Lazy Loading & Optional Dependencies

Sometimes you need to handle types that might not be present at runtime (e.g., optional plugins or platform-specific referencing like UnityEngine.Collider which is only available inside Unity). If you reference these types directly in your code, your application might crash if the assembly is missing.

LazyReflectionConverter solves this by resolving the type by its string name at runtime. If the type is found, it works; if not, it gracefully steps aside.

Basic Usage:

// Only active if "Some.Optional.Library.SuperWidget" exists at runtime
var lazyConverter = new LazyReflectionConverter("Some.Optional.Library.SuperWidget");

reflector.Converters.Add(lazyConverter);

Advanced Usage: Delegation & Ignoring Members

You can also use LazyReflectionConverter to wrap your own custom converters. This allows you to apply your custom logic only when the type exists, without taking a hard dependency on it.

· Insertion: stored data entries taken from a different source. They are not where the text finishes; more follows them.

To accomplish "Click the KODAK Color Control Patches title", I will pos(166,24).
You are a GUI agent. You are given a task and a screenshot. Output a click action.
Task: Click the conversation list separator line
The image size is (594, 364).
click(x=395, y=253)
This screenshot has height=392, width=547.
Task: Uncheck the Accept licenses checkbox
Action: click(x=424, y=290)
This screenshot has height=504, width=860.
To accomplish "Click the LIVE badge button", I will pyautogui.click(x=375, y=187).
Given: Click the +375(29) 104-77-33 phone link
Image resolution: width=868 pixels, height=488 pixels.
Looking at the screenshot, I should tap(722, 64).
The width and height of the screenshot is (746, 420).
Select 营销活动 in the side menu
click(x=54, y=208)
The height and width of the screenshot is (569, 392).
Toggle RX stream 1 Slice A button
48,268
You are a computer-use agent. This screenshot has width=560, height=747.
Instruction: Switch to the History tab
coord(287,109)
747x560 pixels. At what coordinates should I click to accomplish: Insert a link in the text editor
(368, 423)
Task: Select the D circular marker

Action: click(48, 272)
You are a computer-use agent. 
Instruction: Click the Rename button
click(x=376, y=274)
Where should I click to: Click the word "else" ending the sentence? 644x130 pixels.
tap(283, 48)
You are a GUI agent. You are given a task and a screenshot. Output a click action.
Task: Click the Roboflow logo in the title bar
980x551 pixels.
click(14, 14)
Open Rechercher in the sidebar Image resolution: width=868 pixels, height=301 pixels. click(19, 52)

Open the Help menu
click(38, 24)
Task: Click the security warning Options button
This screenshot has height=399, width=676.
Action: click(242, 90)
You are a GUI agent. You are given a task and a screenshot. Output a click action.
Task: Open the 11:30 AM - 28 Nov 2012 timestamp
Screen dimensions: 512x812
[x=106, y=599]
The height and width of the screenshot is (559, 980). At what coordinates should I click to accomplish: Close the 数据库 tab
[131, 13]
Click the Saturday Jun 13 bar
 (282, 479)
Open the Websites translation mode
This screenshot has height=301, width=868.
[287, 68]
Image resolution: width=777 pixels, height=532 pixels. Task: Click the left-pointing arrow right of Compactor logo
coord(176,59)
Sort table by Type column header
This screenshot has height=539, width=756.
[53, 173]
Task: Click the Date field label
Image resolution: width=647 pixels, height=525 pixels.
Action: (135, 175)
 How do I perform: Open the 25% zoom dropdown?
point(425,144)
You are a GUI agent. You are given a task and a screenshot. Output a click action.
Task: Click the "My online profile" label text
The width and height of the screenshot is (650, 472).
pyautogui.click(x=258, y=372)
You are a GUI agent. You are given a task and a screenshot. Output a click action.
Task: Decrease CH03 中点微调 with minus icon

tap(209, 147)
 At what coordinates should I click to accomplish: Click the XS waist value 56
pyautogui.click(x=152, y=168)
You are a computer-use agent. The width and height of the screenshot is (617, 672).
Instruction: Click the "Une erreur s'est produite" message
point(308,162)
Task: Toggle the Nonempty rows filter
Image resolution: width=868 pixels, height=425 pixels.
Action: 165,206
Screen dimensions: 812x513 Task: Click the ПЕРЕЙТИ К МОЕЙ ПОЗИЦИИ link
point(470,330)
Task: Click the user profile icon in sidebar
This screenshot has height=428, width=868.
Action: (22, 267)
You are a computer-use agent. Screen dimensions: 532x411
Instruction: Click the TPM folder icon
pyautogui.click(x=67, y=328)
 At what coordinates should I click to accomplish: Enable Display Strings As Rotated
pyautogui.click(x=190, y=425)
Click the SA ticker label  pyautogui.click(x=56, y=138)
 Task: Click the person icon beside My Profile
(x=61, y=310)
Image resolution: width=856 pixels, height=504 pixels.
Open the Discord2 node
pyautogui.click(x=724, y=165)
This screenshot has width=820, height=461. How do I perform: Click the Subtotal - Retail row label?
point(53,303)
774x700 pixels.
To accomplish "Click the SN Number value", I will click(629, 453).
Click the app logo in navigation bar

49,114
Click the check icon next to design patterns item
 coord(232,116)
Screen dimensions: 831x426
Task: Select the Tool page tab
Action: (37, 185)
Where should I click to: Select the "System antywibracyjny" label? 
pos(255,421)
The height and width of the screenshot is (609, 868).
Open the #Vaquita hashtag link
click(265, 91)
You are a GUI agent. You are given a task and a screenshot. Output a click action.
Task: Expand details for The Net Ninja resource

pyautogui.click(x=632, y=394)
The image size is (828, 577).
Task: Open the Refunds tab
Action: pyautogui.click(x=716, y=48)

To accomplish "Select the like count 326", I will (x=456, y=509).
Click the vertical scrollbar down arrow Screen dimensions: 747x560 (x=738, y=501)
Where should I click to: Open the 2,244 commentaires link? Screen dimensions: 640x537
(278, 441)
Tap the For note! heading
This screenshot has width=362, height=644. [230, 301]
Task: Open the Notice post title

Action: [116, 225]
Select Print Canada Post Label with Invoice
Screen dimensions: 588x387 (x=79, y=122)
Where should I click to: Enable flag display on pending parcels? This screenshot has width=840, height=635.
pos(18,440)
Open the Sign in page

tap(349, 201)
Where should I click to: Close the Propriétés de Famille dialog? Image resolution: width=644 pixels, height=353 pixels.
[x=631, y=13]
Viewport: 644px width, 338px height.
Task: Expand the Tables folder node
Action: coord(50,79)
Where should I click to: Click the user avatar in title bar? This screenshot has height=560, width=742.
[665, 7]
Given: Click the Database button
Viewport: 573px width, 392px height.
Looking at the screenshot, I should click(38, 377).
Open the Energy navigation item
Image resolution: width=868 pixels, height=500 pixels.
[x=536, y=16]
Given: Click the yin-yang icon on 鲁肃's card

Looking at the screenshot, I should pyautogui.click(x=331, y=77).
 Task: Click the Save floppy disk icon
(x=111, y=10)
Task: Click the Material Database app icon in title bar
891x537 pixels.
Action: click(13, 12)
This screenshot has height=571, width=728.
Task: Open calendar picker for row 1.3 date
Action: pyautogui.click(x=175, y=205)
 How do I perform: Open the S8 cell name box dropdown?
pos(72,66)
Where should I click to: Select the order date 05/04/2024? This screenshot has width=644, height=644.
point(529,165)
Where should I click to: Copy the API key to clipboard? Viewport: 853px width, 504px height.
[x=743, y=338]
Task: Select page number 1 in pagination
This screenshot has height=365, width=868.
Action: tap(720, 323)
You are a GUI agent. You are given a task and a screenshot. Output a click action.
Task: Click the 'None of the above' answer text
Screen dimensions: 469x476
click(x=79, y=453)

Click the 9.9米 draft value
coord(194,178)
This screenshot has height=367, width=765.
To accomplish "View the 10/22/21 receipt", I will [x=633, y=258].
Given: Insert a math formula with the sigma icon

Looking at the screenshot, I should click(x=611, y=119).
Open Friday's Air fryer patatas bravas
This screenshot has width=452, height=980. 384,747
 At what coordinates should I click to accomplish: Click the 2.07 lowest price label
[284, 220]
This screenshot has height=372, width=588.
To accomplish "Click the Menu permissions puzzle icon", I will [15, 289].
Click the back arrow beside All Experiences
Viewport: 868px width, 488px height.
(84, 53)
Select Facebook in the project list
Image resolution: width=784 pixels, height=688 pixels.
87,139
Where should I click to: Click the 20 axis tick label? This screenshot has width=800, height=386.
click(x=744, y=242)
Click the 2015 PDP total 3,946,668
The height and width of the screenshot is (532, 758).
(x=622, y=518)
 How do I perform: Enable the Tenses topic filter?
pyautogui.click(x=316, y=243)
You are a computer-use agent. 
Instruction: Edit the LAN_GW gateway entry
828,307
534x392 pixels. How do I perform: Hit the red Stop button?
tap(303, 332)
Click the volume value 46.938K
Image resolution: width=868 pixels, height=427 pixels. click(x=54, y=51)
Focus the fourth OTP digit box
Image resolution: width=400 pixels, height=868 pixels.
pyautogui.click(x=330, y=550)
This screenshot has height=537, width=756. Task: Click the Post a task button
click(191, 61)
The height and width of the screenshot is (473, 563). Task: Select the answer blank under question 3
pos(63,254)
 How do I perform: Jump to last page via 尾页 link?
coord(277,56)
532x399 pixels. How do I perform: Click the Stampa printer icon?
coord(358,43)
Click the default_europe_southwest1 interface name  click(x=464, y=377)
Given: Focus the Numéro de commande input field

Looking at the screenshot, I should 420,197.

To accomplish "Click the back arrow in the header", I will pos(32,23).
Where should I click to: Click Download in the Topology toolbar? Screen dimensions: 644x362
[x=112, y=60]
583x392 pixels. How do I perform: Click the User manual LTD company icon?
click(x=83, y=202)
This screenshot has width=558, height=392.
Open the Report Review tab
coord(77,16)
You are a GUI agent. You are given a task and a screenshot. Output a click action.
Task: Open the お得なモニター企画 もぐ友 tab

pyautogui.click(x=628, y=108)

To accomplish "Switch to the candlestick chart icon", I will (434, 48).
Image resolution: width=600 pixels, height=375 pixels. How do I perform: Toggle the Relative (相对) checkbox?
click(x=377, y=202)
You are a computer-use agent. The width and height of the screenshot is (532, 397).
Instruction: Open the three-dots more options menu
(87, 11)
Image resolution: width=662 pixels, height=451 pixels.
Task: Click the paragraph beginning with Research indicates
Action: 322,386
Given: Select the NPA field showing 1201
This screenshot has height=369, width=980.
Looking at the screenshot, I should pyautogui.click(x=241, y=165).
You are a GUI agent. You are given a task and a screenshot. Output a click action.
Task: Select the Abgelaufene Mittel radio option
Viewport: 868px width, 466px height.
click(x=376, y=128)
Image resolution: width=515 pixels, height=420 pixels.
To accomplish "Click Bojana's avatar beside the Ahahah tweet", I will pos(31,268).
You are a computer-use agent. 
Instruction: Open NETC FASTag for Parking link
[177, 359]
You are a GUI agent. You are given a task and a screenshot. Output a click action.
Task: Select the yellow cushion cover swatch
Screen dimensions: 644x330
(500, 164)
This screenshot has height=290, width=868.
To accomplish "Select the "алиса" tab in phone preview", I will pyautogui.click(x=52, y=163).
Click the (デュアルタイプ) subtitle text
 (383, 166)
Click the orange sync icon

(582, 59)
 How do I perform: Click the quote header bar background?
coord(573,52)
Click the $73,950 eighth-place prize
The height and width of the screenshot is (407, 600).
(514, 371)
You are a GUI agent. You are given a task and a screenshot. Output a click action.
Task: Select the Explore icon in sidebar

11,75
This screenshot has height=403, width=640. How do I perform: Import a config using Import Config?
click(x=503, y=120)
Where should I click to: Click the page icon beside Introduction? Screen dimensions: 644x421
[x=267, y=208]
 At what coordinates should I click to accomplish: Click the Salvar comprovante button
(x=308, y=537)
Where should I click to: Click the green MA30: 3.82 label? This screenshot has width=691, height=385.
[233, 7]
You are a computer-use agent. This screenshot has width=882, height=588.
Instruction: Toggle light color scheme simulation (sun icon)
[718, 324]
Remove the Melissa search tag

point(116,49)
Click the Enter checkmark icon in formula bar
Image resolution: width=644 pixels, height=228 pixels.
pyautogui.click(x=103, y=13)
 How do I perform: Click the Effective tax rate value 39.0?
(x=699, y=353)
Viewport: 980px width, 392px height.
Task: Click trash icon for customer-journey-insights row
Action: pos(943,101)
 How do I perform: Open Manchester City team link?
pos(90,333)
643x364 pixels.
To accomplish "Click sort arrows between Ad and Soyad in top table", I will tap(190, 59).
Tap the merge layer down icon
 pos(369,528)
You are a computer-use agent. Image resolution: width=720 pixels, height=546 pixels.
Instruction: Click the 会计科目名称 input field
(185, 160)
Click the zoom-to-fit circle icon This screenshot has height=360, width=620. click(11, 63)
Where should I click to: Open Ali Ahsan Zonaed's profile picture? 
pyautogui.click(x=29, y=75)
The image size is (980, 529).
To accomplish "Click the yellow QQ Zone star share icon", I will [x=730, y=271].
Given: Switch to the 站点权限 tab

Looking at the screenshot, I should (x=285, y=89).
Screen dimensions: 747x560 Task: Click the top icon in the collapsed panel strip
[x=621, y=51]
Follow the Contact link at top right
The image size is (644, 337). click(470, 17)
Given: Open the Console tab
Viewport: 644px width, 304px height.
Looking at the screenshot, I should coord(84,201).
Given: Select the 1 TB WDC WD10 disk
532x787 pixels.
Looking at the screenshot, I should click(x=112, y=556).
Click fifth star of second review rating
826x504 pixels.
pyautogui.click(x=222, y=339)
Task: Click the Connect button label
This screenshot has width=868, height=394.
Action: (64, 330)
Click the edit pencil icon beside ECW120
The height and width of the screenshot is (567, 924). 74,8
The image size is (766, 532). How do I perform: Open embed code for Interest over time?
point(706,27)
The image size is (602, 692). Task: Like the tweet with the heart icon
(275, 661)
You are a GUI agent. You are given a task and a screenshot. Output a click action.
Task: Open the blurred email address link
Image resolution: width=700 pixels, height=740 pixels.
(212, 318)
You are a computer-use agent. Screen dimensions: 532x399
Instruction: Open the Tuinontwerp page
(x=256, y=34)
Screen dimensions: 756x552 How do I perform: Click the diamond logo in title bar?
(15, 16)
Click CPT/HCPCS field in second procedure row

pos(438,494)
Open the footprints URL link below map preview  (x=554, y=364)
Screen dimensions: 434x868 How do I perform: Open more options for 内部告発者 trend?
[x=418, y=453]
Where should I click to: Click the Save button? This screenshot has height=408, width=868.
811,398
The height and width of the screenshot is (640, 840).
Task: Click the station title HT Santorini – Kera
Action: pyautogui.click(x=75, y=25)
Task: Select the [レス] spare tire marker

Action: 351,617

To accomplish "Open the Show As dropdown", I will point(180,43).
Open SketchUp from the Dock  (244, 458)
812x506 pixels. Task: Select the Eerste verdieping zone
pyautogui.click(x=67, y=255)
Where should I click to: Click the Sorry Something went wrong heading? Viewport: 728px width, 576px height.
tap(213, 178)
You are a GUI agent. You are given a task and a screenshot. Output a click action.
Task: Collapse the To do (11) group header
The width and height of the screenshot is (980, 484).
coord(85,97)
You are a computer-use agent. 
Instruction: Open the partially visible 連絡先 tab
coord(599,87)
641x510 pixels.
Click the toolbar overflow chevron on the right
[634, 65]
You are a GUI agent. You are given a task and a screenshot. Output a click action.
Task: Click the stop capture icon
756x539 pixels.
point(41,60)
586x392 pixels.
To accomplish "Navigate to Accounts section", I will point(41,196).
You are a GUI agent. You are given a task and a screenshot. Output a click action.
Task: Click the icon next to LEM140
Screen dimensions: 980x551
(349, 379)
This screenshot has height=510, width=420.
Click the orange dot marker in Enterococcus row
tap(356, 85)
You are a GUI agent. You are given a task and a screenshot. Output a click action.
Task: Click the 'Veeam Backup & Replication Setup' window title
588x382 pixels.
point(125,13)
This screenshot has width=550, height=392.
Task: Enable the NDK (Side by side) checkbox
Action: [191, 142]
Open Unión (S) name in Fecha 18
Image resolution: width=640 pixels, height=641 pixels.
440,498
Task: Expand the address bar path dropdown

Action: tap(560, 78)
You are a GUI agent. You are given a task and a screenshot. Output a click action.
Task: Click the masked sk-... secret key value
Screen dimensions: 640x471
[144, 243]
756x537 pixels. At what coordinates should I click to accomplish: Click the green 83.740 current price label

// 1. Create your custom converter (assuming it can compile without the hard dependency, e.g. using generics or object)
// Or, if you have a converter that specific to a type but you want to lazy load it:
var myCustomLogic = new MySpecialConverter(); // Implements IReflectionConverter

// 2. Wrap it in LazyReflectionConverter
var lazyDelegate = new LazyReflectionConverter(
    "UnityEngine.Collider",
    backingConverter: myCustomLogic
);

reflector.Converters.Add(lazyDelegate);

You can also simply ignore specific properties or fields without writing a full custom converter:

// Ignore "heavyData" property if the type exists
var simpleLazy = new LazyReflectionConverter(
    "My.Optional.Type",
    ignoredProperties: new[] { "heavyData" }
);

📜 Custom JSON Schema Generation

While ReflectionConverter handles runtime object manipulation, you might also want to control how your types are described in the generated JSON Schema (used by LLMs to understand your data structure).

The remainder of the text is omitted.